In Wisconsin, look for public and private academic research centers – along with their industry partners – to focus on proposed National Science Foundation “tech hubs” where homegrown expertise and innovation is deepest. Biotechnology, genomics, certain aspects of computer science and advanced manufacturing are categories in which Wisconsin colleges and universities are historically strong.
Another emerging area is sustainability, which for purposes of whatever federal R&D program eventually passes Congress may combine advanced energy technologies, biomaterials, water technology, natural resource management and generally preparing for the effects of climate change. It is spread across public and private sources. Here are some examples:
- At the UW-Madison, the Wisconsin Energy Institute, the Great Lakes Bioenergy Research Center, the engineering physics programs within the College of Engineering (nuclear fission and fusion), sustainable materials research, the department of atmospheric and oceanic sciences and a mix of agricultural and natural resources programs fall into that category.
- The UW-Milwaukee School of Freshwater Sciences and the related Great Lakes Research Facility, the industry-led Water Council, the Global Water Center and various water research initiatives at Marquette University are part of the picture, as well as sustainable materials programs at both universities. The Medical College of Wisconsin conducts research and training in some aspects of disaster recovery.
- Across the UW System, universities such as Stout, Superior, Parkside, Green Bay, River Falls and Stevens Point also conduct research in some sustainability field. In fact, it’s hard to find a campus that doesn’t offer some program.
- Many of those colleges and universities work with private industry, which is increasingly driven by a combination of bottom-line and corporate citizenship reasons to improve sustainable practices. For many, it’s just good business to stay ahead of the curve.
The challenge for academic research centers in Wisconsin and elsewhere is to stand out in the crowd once Congress passes the U.S. Innovation and Competition Act or a related version. Assuming the NSF is the primary reviewer of tech hub proposals, it may likely pay more attention to ideas that involve collaborations with multiple partners than a host of stand-alone proposals.
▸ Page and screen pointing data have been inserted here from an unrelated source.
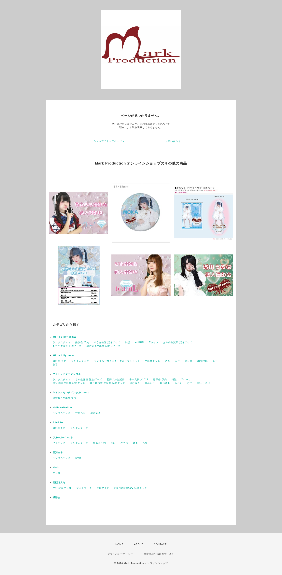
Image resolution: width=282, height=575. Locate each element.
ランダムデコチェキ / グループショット (117, 361)
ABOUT (138, 544)
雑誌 (127, 342)
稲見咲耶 (202, 361)
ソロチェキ (59, 443)
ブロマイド (102, 488)
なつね (124, 443)
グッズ (56, 473)
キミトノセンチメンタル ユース (71, 392)
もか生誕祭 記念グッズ (88, 379)
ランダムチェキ (62, 342)
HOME (119, 544)
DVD (78, 458)
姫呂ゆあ (165, 383)
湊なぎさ (135, 383)
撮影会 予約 (82, 342)
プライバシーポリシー (120, 554)
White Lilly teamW (64, 337)
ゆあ (135, 443)
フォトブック (84, 488)
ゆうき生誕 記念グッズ (107, 342)
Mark (56, 467)
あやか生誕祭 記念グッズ (67, 346)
That appears to be the approach being followed in Illinois, where the University of Illinois College of Engineering, IBM and state government unveiled plans for a Discovery Accelerator Institute on the Champaign-Urbana campus. Other campuses will likely be involved over time. The long-range goal in Illinois is spurring breakthroughs in areas such as quantum computing, artificial intelligence, accelerated materials discovery and sustainability.
Wisconsin has the research assets to compete, whether on sustainability, genomics, quantum computing or other NSF hub topics. Academic R&D centers in Wisconsin raised and spent $1.66 billion from all sources, public and private, in a recent year charted by the NSF. That ranked Wisconsin 16th among all states, punching above its No. 20 weight in population.
The bulk of those dollars were raised and spent by the UW-Madison, which is 8th among all public and private universities nationally ($1.3 billion), but the Medical College of Wisconsin attracted $245 million, the UW-Milwaukee $54 million and Marquette University $38 million. Other four-year public and private colleges accounted for another $23 million.
Not every region or state will become home for a new research hub, as they are envisioned as a way for America to reinvest in ways not seen since the end of World War II, the dawn of the space age and the genomic research surge of the 1990s. Proposals that meet the international competition challenge by levering the right skills and partners will be the most likely winners.
The competition is one Wisconsin can win. With the right cooperation and a minimum of regional or institutional cooperation, the state can stand out in a talented crowd.